21. Was the internment camp located below the current Historic Fort Snelling really a concentration camp?

Tue, 2012-05-08 14:55 -- admin
Question: 
21. Was the internment camp located below the current Historic Fort Snelling really a concentration camp?
Answer: 

 
Over the winter of 1862-63, after the U.S.-Dakota War, approximately 1,600 Dakota were held in a wooden stockade on the river flats below Fort Snelling. Nearly 300 Dakota people held there died over the winter of 1862-63, victims of illness and attacks by soldiers. The survivors were removed from the state of Minnesota beginning in the spring of 1863 to reservations in the Dakota territory and what is now Nebraska.
 
This camp is sometimes referred to as a concentration camp. Both internment camp and concentration camp are defined as a place where civilians, prisoners of war and/or political prisoners are confined.
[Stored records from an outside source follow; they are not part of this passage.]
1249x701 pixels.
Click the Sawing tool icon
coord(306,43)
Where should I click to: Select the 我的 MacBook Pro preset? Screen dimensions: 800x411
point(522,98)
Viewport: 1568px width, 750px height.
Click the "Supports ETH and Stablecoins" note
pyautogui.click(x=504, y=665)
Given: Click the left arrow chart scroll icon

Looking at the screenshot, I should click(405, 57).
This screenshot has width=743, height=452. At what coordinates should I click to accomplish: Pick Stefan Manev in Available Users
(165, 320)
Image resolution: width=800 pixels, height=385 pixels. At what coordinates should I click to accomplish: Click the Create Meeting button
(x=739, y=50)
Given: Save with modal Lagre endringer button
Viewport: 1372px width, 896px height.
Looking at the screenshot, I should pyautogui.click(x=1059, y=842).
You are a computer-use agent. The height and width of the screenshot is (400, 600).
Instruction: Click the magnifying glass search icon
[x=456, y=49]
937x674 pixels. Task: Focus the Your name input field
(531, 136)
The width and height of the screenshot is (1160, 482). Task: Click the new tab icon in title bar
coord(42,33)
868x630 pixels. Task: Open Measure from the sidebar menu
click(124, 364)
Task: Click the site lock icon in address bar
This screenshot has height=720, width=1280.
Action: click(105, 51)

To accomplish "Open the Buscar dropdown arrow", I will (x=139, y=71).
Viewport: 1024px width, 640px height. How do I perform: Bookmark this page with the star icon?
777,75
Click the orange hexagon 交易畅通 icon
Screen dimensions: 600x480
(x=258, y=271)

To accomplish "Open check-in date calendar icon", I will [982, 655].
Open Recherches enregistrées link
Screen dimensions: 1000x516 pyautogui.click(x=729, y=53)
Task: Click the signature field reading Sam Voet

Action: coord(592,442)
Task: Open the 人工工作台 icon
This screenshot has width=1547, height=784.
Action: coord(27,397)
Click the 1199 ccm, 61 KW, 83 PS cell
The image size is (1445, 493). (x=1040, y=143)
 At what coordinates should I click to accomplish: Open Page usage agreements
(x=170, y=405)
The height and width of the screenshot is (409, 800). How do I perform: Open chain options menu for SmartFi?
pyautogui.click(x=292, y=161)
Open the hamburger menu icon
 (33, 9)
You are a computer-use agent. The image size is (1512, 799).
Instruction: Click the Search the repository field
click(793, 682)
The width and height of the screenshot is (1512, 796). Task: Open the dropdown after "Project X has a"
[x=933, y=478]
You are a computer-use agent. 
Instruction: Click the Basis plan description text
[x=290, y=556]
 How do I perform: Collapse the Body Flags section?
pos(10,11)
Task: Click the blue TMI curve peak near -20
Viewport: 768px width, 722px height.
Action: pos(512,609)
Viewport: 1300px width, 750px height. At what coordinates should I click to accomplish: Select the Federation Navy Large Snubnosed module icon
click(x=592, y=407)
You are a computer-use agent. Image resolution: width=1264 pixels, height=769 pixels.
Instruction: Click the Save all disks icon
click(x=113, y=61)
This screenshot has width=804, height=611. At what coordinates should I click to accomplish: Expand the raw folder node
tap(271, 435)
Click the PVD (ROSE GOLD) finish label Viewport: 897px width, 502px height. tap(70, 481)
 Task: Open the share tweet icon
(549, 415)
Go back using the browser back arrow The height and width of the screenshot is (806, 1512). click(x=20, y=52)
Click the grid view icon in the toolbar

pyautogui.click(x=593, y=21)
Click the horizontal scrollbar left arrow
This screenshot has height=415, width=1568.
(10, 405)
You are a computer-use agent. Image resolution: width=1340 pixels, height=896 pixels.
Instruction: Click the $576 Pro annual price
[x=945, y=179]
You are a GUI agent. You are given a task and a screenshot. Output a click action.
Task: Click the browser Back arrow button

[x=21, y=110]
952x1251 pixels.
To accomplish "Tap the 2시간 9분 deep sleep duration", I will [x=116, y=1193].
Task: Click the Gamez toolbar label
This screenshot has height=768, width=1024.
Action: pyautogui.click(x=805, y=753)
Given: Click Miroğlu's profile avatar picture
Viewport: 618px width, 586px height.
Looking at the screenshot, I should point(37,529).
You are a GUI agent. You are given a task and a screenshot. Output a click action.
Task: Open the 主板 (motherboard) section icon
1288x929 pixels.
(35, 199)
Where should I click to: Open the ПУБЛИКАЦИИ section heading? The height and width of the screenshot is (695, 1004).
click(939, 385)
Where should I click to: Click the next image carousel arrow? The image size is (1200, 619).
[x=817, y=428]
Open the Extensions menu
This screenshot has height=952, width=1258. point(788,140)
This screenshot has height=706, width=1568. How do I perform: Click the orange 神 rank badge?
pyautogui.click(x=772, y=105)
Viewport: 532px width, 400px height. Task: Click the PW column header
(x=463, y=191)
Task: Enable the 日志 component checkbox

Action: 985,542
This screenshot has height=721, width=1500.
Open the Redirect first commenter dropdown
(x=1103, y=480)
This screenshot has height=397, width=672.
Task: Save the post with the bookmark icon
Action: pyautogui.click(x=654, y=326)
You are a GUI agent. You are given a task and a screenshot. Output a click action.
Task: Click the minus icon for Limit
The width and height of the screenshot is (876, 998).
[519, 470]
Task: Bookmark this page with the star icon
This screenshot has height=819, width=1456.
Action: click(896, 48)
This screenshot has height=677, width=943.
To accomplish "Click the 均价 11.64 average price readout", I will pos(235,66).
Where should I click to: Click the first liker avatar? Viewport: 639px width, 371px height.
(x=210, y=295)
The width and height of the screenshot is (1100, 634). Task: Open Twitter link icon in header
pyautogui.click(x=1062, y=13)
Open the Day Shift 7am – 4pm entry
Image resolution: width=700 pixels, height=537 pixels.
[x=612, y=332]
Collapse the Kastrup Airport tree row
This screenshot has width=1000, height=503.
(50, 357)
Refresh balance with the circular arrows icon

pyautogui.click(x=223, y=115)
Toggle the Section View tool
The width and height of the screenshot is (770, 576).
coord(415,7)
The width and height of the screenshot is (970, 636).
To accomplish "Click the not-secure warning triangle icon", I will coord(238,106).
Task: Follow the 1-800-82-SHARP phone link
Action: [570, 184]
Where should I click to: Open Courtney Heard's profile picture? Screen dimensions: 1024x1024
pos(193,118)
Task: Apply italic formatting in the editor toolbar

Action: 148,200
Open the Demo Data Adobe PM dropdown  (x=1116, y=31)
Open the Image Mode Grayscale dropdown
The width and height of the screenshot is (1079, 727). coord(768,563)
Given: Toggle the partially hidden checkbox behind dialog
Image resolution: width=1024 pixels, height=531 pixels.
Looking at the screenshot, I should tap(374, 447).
The term concentration camp also means “harsh conditions,” as was the case at Fort Snelling. The term concentration camp is most frequently used to specifically describe the guarded, crowded prison camps in Nazi Germany in which millions were exterminated, as well as Nazi death camps, which were designed with the purpose of executing those who were confined. A significant proportion of the Dakota people who were confined below Historic Fort Snelling died over the winter of 1862-63. However, the camp was not designed to hold Dakota for execution.
 
Would you describe the camp as a concentration camp?